Das Release 7.30.0 Build 1200 wurde im September 2019 veröffentlicht. Dieses Release umfasst:
Schutz der Formulare aller Apps vor Cross-Site Request Forgery (CSRF)
Newsletter App 4.4.1
Verbesserungen in der Core Scripting Engine
Fehlerkorrekturen
Wichtige Hinweise
Zum Schutz vor Cross-Site Request Forgery (CSRF) muss ab jetzt bei jedem POST-, PUT- oder DELETE-Request an einen REST-Endpunkt (z.B. Newsletter App oder Kontaktformular) immer der Request-Header X-CSRF-Safe mitgesendet werden. Fehlt der Header, wird der Request mit 403 Access denied beantwortet.

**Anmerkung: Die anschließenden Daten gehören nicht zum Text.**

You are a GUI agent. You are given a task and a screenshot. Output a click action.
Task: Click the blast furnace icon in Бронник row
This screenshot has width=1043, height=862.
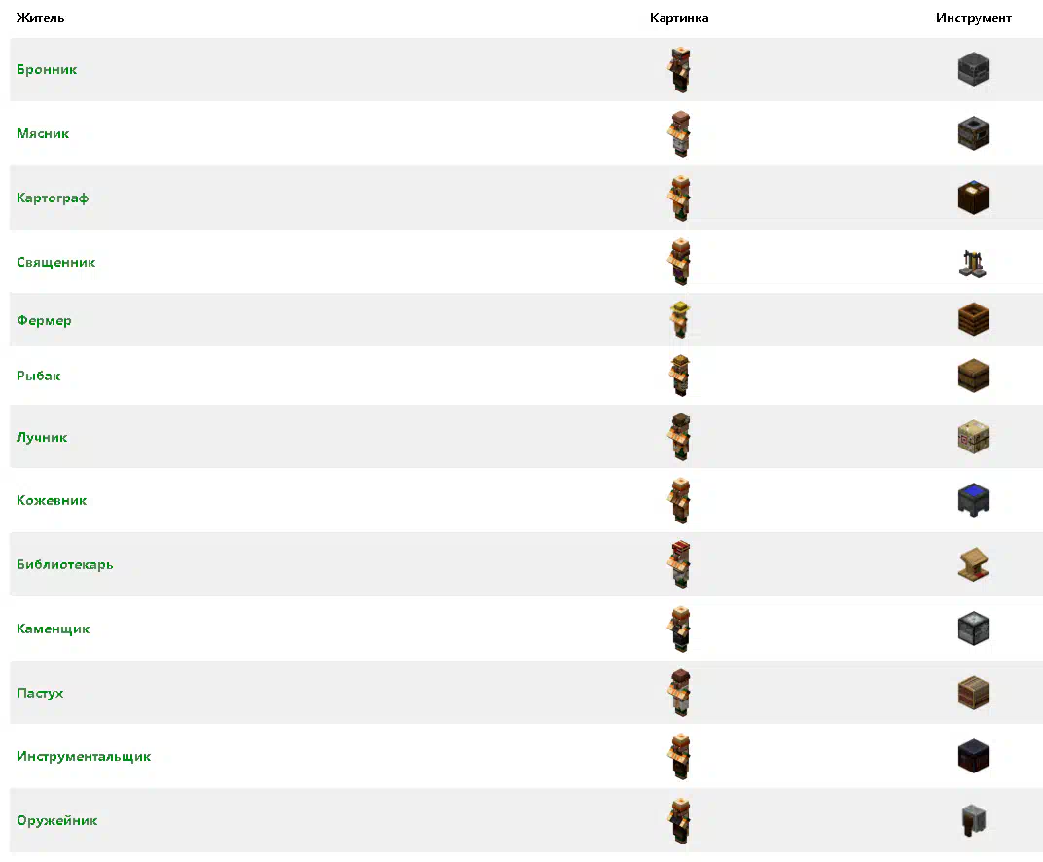tap(973, 70)
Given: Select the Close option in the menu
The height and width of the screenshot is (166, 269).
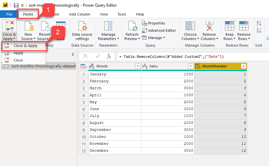Looking at the screenshot, I should click(18, 60).
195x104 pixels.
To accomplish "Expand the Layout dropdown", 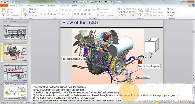I will coord(33,9).
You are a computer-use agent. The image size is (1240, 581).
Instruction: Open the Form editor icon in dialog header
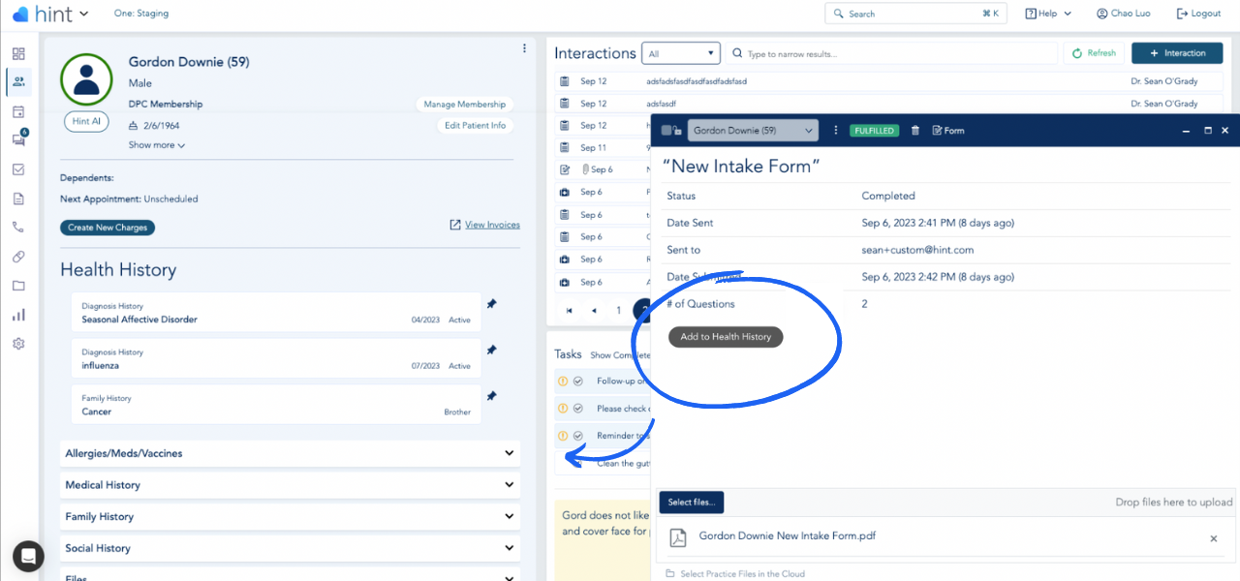[x=948, y=130]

Auf diese Weise wird verhindert, dass die REST-Endpunkte von einfachen HTML-Formularen auf Fremdseiten angesprochen werden können.
Folgende Apps müssen zusammen mit diesem Update des Universal Messenger zwingend auf die jeweils aktuelle Version aktualisiert werden:
Kontaktformular 3.3.1 oder 4.1.0
Veranstaltungsmanagement 3.6.2
ChangePassword 0.4.1
Auth2 4.4.0
Falls im Projekt einer dieser REST-Endpunkte direkt angesprochen wird, muss dort künftig folgender Header mitgesendet werden:
X-CSRF-Safe: yes
Neue Features und Funktionen
Core Scripting Engine
First Steps-Doku zur Implementierung eines REST-Endpunkts: REST Endpoint
Für die Bereitstellung von REST-Endpunkten mit Cross Origin Resource Sharing wurden neue Hilfsfunktionen bereitgestellt (siehe REST Controllers).

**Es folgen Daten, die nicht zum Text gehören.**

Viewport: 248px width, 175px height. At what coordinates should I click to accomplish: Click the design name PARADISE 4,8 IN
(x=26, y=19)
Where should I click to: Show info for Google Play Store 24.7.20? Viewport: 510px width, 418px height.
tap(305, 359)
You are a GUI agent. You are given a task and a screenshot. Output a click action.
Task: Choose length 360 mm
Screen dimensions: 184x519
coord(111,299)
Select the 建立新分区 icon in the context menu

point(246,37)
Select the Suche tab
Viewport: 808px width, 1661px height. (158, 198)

Für die automatische DB-Schemamigration in Plugins wurden mehrere neue Hilfsfunktionen zur Verfügung gestellt.
Fehlerkorrekturen
Die Newsletteran- und abmeldung im Cross-Site-Fall (Website mit Anmeldeformular und UM laufen auf unterschiedlichen Domains / Hosts / Ports) wurde repariert.